All Eyes on Land Authority
The current dispute between the old foes has ruined the peace they enjoyed for over 40 years. The mood there was tense, fermenting the kind of anger their current generations have not known.
“We are not living in peace,” says Forka Washington, who filed the case against John of Luyeama. “We are under constant harassment and intimidation.”
“Nowadays, when we see each other on the road, it’s like two enemies meeting on the war front,” says Zayzayboi Forkpa, a spokesperson of Luyeama. “We never used to live here like that.”
Liberia’s Land Rights Act recognizes communities such as Luyeama and Washington Village’s right to their land.
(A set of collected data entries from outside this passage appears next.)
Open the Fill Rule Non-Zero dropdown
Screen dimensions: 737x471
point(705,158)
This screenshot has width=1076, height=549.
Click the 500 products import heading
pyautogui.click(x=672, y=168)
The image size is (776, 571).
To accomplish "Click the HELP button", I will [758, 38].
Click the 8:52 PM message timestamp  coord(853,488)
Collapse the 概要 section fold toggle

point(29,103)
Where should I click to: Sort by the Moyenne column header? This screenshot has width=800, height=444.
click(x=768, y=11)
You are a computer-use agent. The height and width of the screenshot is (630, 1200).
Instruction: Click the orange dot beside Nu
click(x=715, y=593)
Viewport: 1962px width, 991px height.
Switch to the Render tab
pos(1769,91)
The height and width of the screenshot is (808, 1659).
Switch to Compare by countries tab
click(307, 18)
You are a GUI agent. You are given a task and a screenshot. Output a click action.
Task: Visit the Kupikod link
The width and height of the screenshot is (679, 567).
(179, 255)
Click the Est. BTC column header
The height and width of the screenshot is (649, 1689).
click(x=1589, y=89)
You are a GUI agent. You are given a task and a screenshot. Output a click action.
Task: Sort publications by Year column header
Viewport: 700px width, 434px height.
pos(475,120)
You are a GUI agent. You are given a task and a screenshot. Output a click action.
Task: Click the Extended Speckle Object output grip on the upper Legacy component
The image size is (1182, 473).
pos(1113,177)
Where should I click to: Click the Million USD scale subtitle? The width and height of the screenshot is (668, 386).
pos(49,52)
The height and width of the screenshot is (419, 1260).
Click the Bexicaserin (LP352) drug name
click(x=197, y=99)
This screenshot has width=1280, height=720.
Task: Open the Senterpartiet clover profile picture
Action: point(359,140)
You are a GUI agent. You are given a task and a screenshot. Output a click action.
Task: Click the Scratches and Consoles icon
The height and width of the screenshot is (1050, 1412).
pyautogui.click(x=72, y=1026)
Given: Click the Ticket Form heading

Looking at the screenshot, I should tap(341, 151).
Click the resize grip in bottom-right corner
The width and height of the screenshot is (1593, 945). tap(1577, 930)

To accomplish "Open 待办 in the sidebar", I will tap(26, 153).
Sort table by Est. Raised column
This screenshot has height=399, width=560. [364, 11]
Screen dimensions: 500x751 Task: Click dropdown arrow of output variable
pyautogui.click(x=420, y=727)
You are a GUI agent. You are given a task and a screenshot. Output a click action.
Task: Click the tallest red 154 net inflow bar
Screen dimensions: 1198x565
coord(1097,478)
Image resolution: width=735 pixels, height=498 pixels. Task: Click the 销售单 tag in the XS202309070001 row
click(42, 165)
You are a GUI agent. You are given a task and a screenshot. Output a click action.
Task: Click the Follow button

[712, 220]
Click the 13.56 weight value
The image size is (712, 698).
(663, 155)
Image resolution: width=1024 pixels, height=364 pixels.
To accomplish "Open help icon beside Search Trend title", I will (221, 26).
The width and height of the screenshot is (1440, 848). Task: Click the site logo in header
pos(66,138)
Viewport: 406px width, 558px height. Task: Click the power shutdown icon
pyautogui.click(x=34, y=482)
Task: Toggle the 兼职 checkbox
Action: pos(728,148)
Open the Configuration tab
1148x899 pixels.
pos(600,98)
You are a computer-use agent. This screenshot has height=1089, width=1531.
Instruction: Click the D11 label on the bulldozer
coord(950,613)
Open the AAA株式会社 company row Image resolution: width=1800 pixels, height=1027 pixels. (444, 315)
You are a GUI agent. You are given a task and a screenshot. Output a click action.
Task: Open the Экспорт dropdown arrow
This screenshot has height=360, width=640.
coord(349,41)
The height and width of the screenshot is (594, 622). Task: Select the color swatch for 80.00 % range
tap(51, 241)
However, they must agree to a common boundary. “A community’s claim of ownership of customary land shall be established by competent evidence including oral testimonies of community members, maps, signed agreements between neighboring communities and any other confirming documents,” the law says.
Liberia Land Authorities (LLA), which implements the law, and has been investigating the crisis since it reemerged in 2018, has conducted an investigative survey and is expected to release its findings soon.
Both sides of the conflict are awaiting the outcome of the LLA’s ruling, with neither of the parties showing any sign of backing down from the conflict.
“We are willing to defend and die for our land,” John of Luyeama told me. “We need to stand for our rights to ensure that we get justice.”
Vorwor, too, was not reconciliatory in his comments. “We’ll not be intimidated and harassed to leave our property,” he said. “Our family will decide the next course of action if peaceful settlement fails.”
This story is part of The DayLight’s Land-grab Reporting Series.